| Çıkarılan Metin |
"İçtihat Metni"
İNCELENEN KARARIN
MAHKEMESİ : İzmir Bölge Adliye Mahkemesi 5. Hukuk Dairesi
Taraflar arasındaki 4650 sayılı Kanun'la değişik 2942 sayılı Kamulaştırma Kanunu'nun (2942 sayılı Kanun) 10 uncu maddesine dayanan kamulaştırma bedelinin tespiti ve kamulaştırılan taşınmazın davacı idare adına tescili davasında yapılan yargılama sonunda İlk Derece Mahkemesince davanın kabulüne karar verilmiştir.
Bölge Adliye Mahkemesince, İlk Derece Mahkemesi kararı kaldırılarak davanın yeniden görülmesi için dosyanın İlk Derece Mahkemesine gönderilmesine karar verilmiştir.
Bölge Adliye Mahkemesinin kaldırma kararı üzerine yargılama yapan İlk Derece Mahkemesince davanın kabulüne karar verilmiştir.

| Satırlar |
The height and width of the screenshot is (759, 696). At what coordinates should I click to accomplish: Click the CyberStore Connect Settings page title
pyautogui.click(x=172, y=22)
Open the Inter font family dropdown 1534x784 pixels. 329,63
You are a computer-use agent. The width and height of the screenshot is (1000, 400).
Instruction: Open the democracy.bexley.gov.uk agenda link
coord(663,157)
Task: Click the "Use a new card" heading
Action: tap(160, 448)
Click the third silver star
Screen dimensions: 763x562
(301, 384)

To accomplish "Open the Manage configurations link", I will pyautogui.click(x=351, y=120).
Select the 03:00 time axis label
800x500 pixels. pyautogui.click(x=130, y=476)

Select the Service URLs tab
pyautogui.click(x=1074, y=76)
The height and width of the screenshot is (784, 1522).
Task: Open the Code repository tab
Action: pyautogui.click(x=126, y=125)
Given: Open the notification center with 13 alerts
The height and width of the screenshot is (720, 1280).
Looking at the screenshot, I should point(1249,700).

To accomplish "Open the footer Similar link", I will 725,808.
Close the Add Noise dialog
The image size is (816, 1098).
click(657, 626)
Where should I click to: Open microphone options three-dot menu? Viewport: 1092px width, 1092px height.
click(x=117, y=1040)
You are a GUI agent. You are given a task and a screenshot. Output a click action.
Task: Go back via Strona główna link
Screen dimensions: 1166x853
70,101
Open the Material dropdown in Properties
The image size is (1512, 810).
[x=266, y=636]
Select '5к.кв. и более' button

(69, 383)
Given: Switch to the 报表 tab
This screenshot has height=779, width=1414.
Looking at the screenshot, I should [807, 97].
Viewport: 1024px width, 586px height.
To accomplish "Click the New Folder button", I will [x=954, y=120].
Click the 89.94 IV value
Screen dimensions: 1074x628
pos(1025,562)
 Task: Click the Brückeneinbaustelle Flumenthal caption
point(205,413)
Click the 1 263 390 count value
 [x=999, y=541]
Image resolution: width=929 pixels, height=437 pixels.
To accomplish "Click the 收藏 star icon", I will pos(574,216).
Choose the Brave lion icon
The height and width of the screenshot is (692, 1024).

| Hedefler |
A – İçtihat metnine göre kamulaştırma bedelinin tespiti davası, 2942 sayılı Kanun'un hangi maddesine dayanmaktadır?
B – İçtihat metninin "Bölge Adliye Mahkemesince, İlk" ile başlayıp "gönderilmesine karar verilmiştir." ile biten kısmını, "kaldırılarak" yerine "bozularak" yazarak güncelleyin.
C – Kamulaştırma davasına ilişkin içtihat metnini son cümleden sonra sürdürün.
Buradaki listenin içtihat metniyle hiçbir bağlantısı yoktur.

| Alıştırma Yanıtları |
A – Dava, 2942 sayılı Kanun'un 10 uncu maddesine dayanmaktadır.

B –
Bölge Adliye Mahkemesince, İlk Derece Mahkemesi kararı bozularak davanın yeniden görülmesi için dosyanın İlk Derece Mahkemesine gönderilmesine karar verilmiştir.

C –
Kararın taraf vekillerince istinaf edilmesi üzerine, Bölge Adliye Mahkemesince istinaf başvurularının kabulü ile İlk Derece Mahkemesi hükmü kaldırılarak düzeltilerek yeniden esas hakkında hüküm kurulmak suretiyle davanın kabulüne karar verilmiştir.
Bölge Adliye Mahkemesi kararı taraf vekillerince temyiz edilmekle; süre, temyiz şartı ve diğer usul eksiklikleri yönünden yapılan ön inceleme sonucunda, temyiz dilekçesinin kabulüne karar verildikten ve Tetkik Hâkimi tarafından hazırlanan rapor dinlendikten sonra dosyadaki belgeler incelenip gereği düşünüldü:
I. DAVA
Davacı idare vekili dava dilekçesinde; ... ili, ... ilçesi, ... köyü (eski 663 parsel) yeni 221 ada 1 parsel sayılı taşınmazın kamulaştırma bedelinin tespiti ve kamulaştırılan taşınmazın davacı idare adına tescilini talep etmiştir.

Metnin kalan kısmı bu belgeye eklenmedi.